EXERCISE DETAILS -
Please copy the records below line for line, without changing anything.

DATA PROVIDED -
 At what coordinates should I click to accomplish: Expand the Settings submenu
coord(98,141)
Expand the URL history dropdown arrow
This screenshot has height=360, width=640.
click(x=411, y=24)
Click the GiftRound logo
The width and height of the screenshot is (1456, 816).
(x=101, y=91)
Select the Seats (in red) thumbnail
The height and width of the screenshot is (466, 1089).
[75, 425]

THE ANSWER -
 At what coordinates should I click to accomplish: Expand the Settings submenu
coord(98,141)
Expand the URL history dropdown arrow
This screenshot has height=360, width=640.
click(x=411, y=24)
Click the GiftRound logo
The width and height of the screenshot is (1456, 816).
(x=101, y=91)
Select the Seats (in red) thumbnail
The height and width of the screenshot is (466, 1089).
[75, 425]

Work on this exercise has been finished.